## Source data
== Segment start ==

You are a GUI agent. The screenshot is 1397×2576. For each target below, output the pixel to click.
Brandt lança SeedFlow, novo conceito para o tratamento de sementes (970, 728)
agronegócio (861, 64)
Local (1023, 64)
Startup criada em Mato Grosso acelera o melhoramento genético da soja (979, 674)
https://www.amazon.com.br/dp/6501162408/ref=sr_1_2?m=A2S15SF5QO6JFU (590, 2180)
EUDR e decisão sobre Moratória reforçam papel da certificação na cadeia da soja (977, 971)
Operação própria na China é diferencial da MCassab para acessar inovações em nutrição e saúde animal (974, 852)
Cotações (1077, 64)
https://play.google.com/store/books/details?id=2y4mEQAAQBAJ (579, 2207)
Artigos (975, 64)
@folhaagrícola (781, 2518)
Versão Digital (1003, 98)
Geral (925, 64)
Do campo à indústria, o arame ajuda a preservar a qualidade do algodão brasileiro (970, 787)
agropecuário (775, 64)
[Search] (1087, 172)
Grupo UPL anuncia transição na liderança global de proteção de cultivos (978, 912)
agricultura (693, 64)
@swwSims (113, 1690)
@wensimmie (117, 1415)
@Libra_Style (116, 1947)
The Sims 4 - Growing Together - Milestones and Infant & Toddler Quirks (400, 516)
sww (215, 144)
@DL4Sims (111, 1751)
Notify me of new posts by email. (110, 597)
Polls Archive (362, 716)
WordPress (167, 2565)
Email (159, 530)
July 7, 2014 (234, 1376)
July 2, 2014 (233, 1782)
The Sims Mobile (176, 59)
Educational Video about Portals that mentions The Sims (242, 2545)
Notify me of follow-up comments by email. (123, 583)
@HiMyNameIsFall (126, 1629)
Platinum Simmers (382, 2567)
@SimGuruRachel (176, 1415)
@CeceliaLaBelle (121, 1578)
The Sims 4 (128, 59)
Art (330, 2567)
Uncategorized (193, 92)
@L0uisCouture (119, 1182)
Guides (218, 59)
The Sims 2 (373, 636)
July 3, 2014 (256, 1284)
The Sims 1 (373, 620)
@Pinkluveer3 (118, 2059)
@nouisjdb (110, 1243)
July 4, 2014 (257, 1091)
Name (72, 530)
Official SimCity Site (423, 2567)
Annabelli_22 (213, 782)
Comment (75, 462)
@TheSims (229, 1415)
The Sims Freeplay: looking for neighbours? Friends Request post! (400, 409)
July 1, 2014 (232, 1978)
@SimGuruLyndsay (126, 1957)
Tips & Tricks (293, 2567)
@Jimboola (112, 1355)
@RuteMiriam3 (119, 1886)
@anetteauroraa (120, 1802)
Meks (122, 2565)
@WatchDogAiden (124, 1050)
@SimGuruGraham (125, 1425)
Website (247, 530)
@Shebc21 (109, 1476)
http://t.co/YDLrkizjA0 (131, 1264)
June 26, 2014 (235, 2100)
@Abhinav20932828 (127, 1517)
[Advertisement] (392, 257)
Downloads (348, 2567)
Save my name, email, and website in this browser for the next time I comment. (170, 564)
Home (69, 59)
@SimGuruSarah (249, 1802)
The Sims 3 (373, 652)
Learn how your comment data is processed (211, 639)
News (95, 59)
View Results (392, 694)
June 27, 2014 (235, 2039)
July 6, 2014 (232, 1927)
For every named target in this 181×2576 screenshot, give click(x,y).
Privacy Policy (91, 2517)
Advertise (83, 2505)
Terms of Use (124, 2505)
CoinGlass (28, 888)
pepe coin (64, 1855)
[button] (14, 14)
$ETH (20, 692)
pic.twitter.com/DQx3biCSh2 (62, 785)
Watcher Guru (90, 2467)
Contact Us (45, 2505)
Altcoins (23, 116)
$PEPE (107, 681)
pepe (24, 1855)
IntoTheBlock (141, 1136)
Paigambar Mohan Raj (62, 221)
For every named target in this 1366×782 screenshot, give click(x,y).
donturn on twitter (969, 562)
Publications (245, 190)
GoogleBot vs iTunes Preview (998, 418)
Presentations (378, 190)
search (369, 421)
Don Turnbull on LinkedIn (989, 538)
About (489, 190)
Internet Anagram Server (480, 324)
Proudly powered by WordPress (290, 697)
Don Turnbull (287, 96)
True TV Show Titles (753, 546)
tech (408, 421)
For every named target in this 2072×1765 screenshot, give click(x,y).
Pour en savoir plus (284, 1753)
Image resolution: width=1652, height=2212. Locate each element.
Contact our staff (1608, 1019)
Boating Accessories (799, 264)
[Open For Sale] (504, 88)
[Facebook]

== Segment end ==

## Assignment
Could the entire listing be repeated exactly as written?

## Reply
You are a GUI agent. The screenshot is 1397×2576. For each target below, output the pixel to click.
Brandt lança SeedFlow, novo conceito para o tratamento de sementes (970, 728)
agronegócio (861, 64)
Local (1023, 64)
Startup criada em Mato Grosso acelera o melhoramento genético da soja (979, 674)
https://www.amazon.com.br/dp/6501162408/ref=sr_1_2?m=A2S15SF5QO6JFU (590, 2180)
EUDR e decisão sobre Moratória reforçam papel da certificação na cadeia da soja (977, 971)
Operação própria na China é diferencial da MCassab para acessar inovações em nutrição e saúde animal (974, 852)
Cotações (1077, 64)
https://play.google.com/store/books/details?id=2y4mEQAAQBAJ (579, 2207)
Artigos (975, 64)
@folhaagrícola (781, 2518)
Versão Digital (1003, 98)
Geral (925, 64)
Do campo à indústria, o arame ajuda a preservar a qualidade do algodão brasileiro (970, 787)
agropecuário (775, 64)
[Search] (1087, 172)
Grupo UPL anuncia transição na liderança global de proteção de cultivos (978, 912)
agricultura (693, 64)
@swwSims (113, 1690)
@wensimmie (117, 1415)
@Libra_Style (116, 1947)
The Sims 4 - Growing Together - Milestones and Infant & Toddler Quirks (400, 516)
sww (215, 144)
@DL4Sims (111, 1751)
Notify me of new posts by email. (110, 597)
Polls Archive (362, 716)
WordPress (167, 2565)
Email (159, 530)
July 7, 2014 (234, 1376)
July 2, 2014 (233, 1782)
The Sims Mobile (176, 59)
Educational Video about Portals that mentions The Sims (242, 2545)
Notify me of follow-up comments by email. (123, 583)
@HiMyNameIsFall (126, 1629)
Platinum Simmers (382, 2567)
@SimGuruRachel (176, 1415)
@CeceliaLaBelle (121, 1578)
The Sims 4 (128, 59)
Art (330, 2567)
Uncategorized (193, 92)
@L0uisCouture (119, 1182)
Guides (218, 59)
The Sims 2 (373, 636)
July 3, 2014 (256, 1284)
The Sims 1 (373, 620)
@Pinkluveer3 (118, 2059)
@nouisjdb (110, 1243)
July 4, 2014 (257, 1091)
Name (72, 530)
Official SimCity Site (423, 2567)
Annabelli_22 (213, 782)
Comment (75, 462)
@TheSims (229, 1415)
The Sims Freeplay: looking for neighbours? Friends Request post! (400, 409)
July 1, 2014 (232, 1978)
@SimGuruLyndsay (126, 1957)
Tips & Tricks (293, 2567)
@Jimboola (112, 1355)
@RuteMiriam3 (119, 1886)
@anetteauroraa (120, 1802)
Meks (122, 2565)
@WatchDogAiden (124, 1050)
@SimGuruGraham (125, 1425)
Website (247, 530)
@Shebc21 (109, 1476)
http://t.co/YDLrkizjA0 (131, 1264)
June 26, 2014 (235, 2100)
@Abhinav20932828 (127, 1517)
[Advertisement] (392, 257)
Downloads (348, 2567)
Save my name, email, and website in this browser for the next time I comment. (170, 564)
Home (69, 59)
@SimGuruSarah (249, 1802)
The Sims 3 (373, 652)
Learn how your comment data is processed (211, 639)
News (95, 59)
View Results (392, 694)
June 27, 2014 (235, 2039)
July 6, 2014 (232, 1927)
For every named target in this 181×2576 screenshot, give click(x,y).
Privacy Policy (91, 2517)
Advertise (83, 2505)
Terms of Use (124, 2505)
CoinGlass (28, 888)
pepe coin (64, 1855)
[button] (14, 14)
$ETH (20, 692)
pic.twitter.com/DQx3biCSh2 (62, 785)
Watcher Guru (90, 2467)
Contact Us (45, 2505)
Altcoins (23, 116)
$PEPE (107, 681)
pepe (24, 1855)
IntoTheBlock (141, 1136)
Paigambar Mohan Raj (62, 221)
For every named target in this 1366×782 screenshot, give click(x,y).
donturn on twitter (969, 562)
Publications (245, 190)
GoogleBot vs iTunes Preview (998, 418)
Presentations (378, 190)
search (369, 421)
Don Turnbull on LinkedIn (989, 538)
About (489, 190)
Internet Anagram Server (480, 324)
Proudly powered by WordPress (290, 697)
Don Turnbull (287, 96)
True TV Show Titles (753, 546)
tech (408, 421)
For every named target in this 2072×1765 screenshot, give click(x,y).
Pour en savoir plus (284, 1753)
Image resolution: width=1652, height=2212. Locate each element.
Contact our staff (1608, 1019)
Boating Accessories (799, 264)
[Open For Sale] (504, 88)
[Facebook]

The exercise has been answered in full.